Consegne →
#1 Rispondi alle seguenti domande sul documento di partenza, una per riga:
(a) In quale anno e presso quale editore è uscito il libro?
(b) Che cosa si trova depositato all'interno delle nostre cellule?
(c) Quale frase ha pronunciato Luis Ansa davanti a un caffè?
#2 Elenca tutti gli aggettivi con cui il documento di partenza descrive la maniera di ESSERE.
#3 Ricopia senza alcuna modifica il passo del documento di partenza da "Non si tratta qui" a "amabile e semplice.".

Documento di partenza →
+++
Così come nei nostri geni è inscritta l'evoluzione biologica di ogni individuo fin dalla sua nascita, all'interno delle nostre cellule si trova depositata la conoscenza dell'universo, in una memoria alla portata dell'uomo. Questo libro è l'invito ad un viaggio, senza mistero e in piena luce, all'interno della nostra propria realtà.

 

Non si tratta qui di andare da qualche parte, ma di ritornare a sé stessi. Non si tratta di illuminazione, si tratta di ESSERE, in una maniera naturale, amabile e semplice.

"LE SECRET DE L'AIGLE"

("IL SEGETO DELL'AQUILA ")

Luis Ansa - Henri Gougaud
2000 - Editions Albin Michel

« Uno sciamano non ha storia » mi ha detto Luis Ansa un giorno, davanti ad uno dei nostri sempiterni caffé.
+++
Righe estratte →
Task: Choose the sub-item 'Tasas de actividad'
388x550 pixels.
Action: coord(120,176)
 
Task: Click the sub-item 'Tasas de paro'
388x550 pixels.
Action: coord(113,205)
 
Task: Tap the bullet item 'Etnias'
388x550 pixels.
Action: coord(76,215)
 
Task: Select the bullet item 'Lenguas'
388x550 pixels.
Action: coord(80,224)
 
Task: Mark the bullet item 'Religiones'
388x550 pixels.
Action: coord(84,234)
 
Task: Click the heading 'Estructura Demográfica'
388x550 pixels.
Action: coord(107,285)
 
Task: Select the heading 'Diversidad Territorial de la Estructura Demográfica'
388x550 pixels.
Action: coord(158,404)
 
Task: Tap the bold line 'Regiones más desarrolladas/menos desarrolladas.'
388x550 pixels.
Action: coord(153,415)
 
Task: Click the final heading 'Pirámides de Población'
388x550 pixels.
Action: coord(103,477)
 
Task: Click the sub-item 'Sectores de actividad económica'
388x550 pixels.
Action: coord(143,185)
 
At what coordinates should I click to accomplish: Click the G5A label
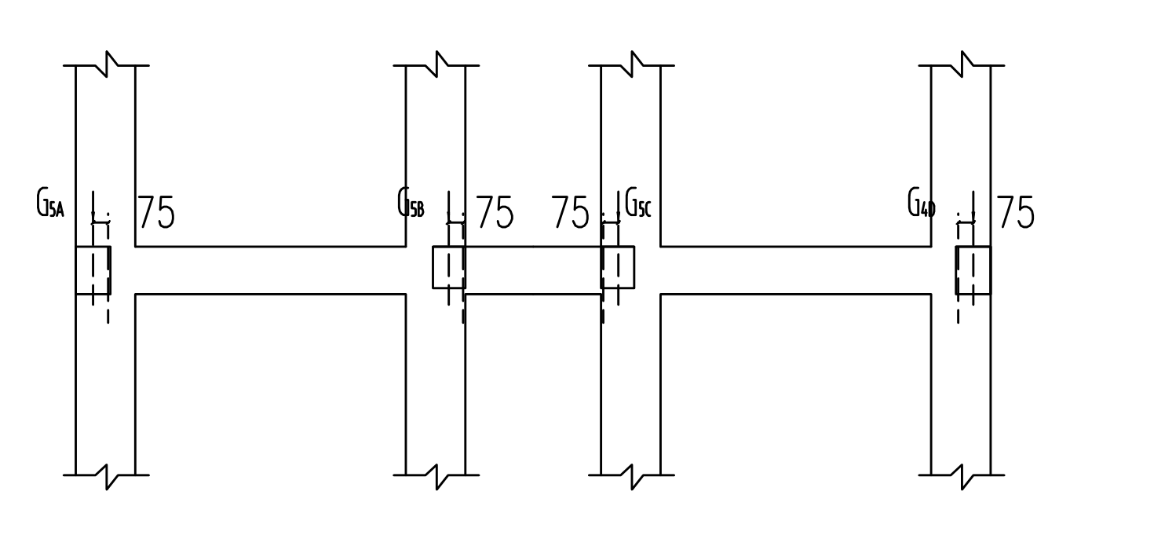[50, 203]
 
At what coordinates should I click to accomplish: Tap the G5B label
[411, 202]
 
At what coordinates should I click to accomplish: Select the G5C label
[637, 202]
+++
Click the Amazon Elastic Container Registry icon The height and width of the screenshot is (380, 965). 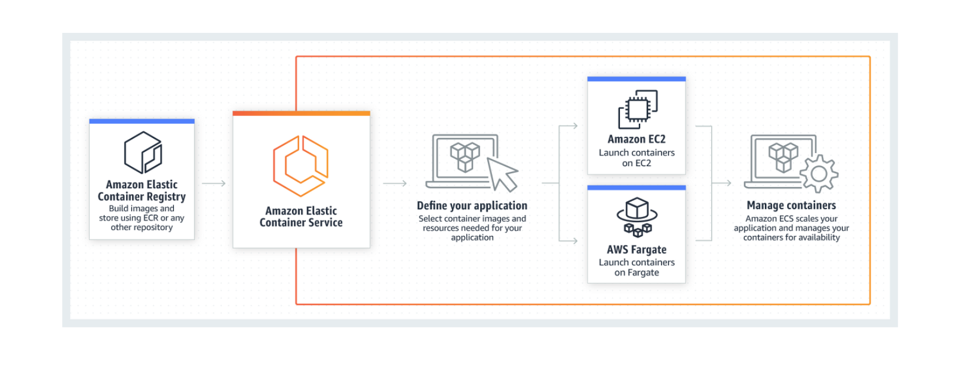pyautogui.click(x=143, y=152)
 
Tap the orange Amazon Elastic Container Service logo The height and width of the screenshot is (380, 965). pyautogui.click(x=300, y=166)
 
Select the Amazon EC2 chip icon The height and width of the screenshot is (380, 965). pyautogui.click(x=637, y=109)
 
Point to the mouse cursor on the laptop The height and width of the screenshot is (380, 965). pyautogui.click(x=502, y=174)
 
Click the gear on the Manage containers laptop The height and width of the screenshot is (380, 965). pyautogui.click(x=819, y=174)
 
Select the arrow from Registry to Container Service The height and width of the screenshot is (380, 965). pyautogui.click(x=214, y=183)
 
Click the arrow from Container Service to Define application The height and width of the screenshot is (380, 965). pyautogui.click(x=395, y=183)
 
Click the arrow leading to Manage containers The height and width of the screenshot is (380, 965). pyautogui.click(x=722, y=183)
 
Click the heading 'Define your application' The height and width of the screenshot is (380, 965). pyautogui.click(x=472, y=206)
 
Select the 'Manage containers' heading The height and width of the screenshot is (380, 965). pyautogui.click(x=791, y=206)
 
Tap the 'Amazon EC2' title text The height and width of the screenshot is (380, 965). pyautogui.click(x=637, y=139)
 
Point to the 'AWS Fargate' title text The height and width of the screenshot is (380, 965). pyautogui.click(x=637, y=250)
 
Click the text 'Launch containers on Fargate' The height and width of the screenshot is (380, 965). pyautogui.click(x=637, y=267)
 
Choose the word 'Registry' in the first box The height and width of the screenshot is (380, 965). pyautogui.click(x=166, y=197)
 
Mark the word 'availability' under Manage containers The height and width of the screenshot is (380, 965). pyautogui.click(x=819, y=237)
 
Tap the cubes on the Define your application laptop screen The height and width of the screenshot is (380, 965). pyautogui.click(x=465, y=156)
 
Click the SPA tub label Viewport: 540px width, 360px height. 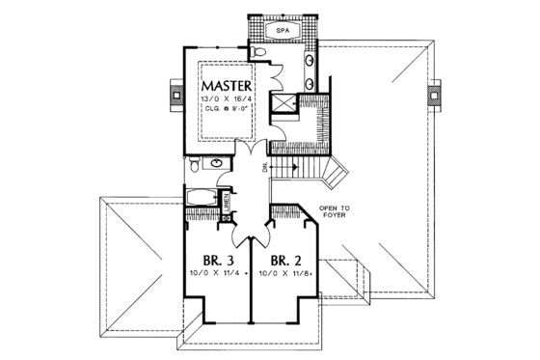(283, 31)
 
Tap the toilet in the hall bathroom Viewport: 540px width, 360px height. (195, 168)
+++
Soluzioni delle consegne →
#1
(a) Nel 2000, presso Editions Albin Michel.
(b) La conoscenza dell'universo.
(c) «Uno sciamano non ha storia».

#2 naturale, amabile, semplice

#3
Non si tratta qui di andare da qualche parte, ma di ritornare a sé stessi. Non si tratta di illuminazione, si tratta di ESSERE, in una maniera naturale, amabile e semplice.